The naming convention of an _API and _PKG suffix is unimportant (any convention here would be fine), but what is important is distinguishing between your CRUDL procedures and your APIs that encapsulate your business logic. Once you have a convention that cleanly separates these concepts you now have a mechanism which can completely abstract your schema from your application and best of all, you’ve likely imposed some constraints and standardization on your object tables that lend themselves to easy autogeneration of the CRUDL procedures.

Version your Schema just like you would an Application

Versioning is a given for application code, why should database code be any different? Schemas, default data, packages, grants, everything should be versioned along with ALL other application code. Applications depend on a versioned database, just like any other versioned artifact – I would expect my build to fail if the dependent database for my application doesn’t exist.

Each of your schemas is like an application, and all of the DDLs should be checked into source control and managed as applications! Check in your test data (sql inserts) and you’ll easily be able to define a database-specific unit test environment!

Use the Right Tools

You’ll need more than a modeling tool, modeling tools are great at helping you to visualize your schema, but don’t get carried away. You need to track schema AND default data! Use tools that fit your process not the other way around – write your own scripts if you need, they’re not that hard once you have a working process.

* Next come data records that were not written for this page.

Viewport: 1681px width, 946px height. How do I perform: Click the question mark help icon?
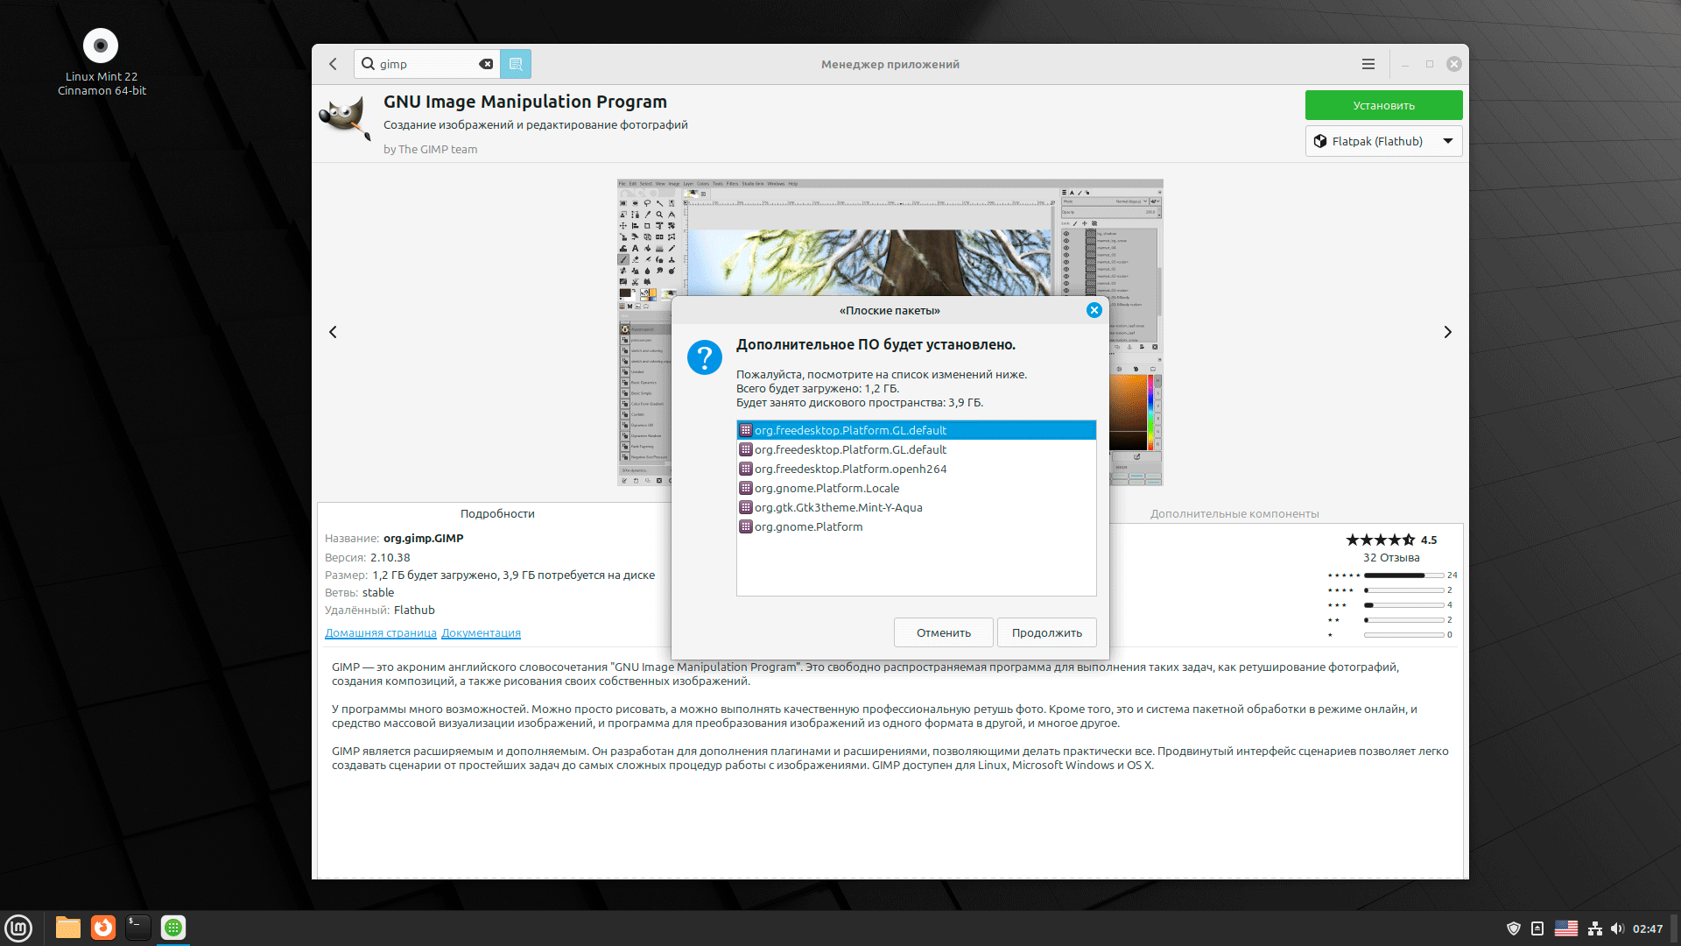703,357
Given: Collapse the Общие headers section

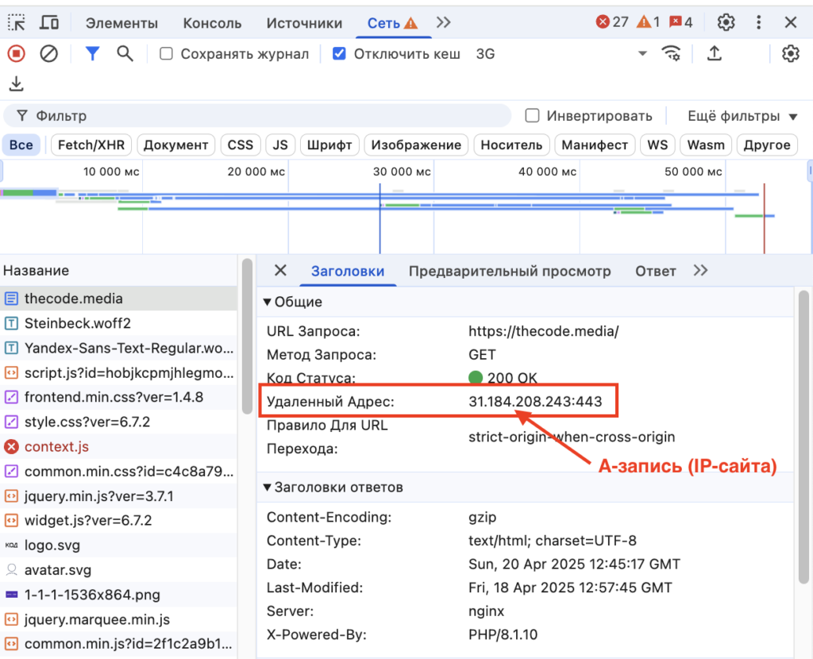Looking at the screenshot, I should 267,302.
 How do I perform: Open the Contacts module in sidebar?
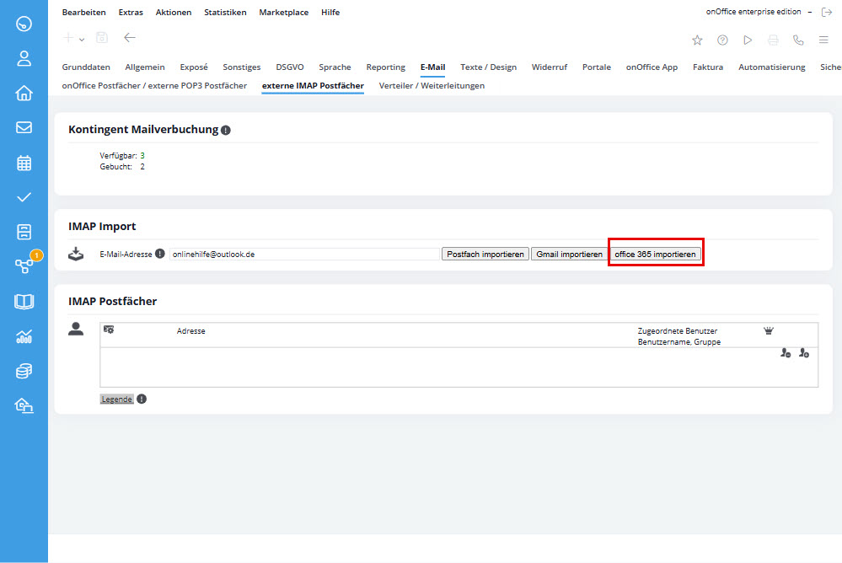(x=24, y=58)
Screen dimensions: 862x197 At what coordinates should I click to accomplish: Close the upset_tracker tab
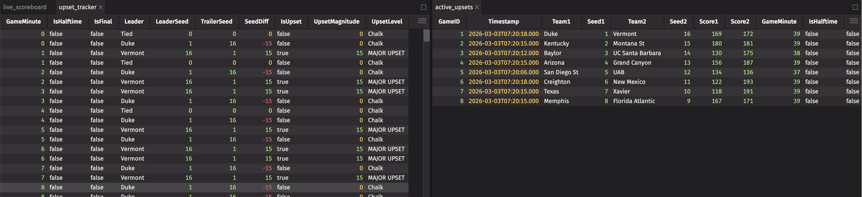[101, 7]
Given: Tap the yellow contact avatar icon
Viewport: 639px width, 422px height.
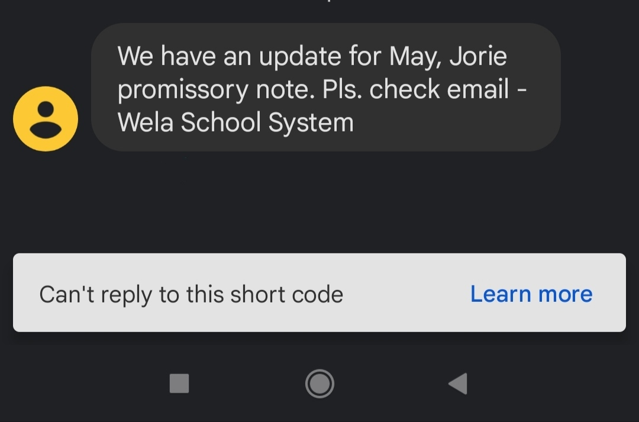Looking at the screenshot, I should [46, 118].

Between Maven and some sqlplus scripts we’ve gotten plenty of mileage at my current job with the following scripts:

  • drop_objects.sql; loops through all of the schemas and drops everything, there’s also a delete user approach but with the drop script you don’t have to redefine your tablespace; this script is never run in production
  • create_objects.sql; loops through all of the schemas and creates all of the tables and default data; this script is never run in production
  • create_pkg_spec.sql, create_pkg_body.sql; loops through all schemas and compiles the package specs and separately the package bodies
  • run_tests.sql; loops through all schemas and runs database unit tests, it uses stored functions with setUp and tearDown procedures similar to Junit; this script is never run in production
  • migrate_objects.sql; loops through all objects and runs a per-schema migrate script which is created based on the delta between two different versions of the same schema

Localhost Development

Why else do we have fancy development workstations? Stop assuming Eclipse is allowed to eat up all of your resources – let Oracle do it! The only way to empower your developers to be agile is to give them an environment where they can easily change the database schema!

We’ve gone so far at my current job to support localhost Oracle instances where we checked Oracle into our software version control (along with Tomcat, Java, etc). We tried using the Express Edition but it didn’t support all of the PL/SQL code we were developing so we’ve got the full bloated 10g running on all of the developer workstations (takes about 30 minutes to install on a new workstation). So don’t tell me you can’t run MySQL locally!!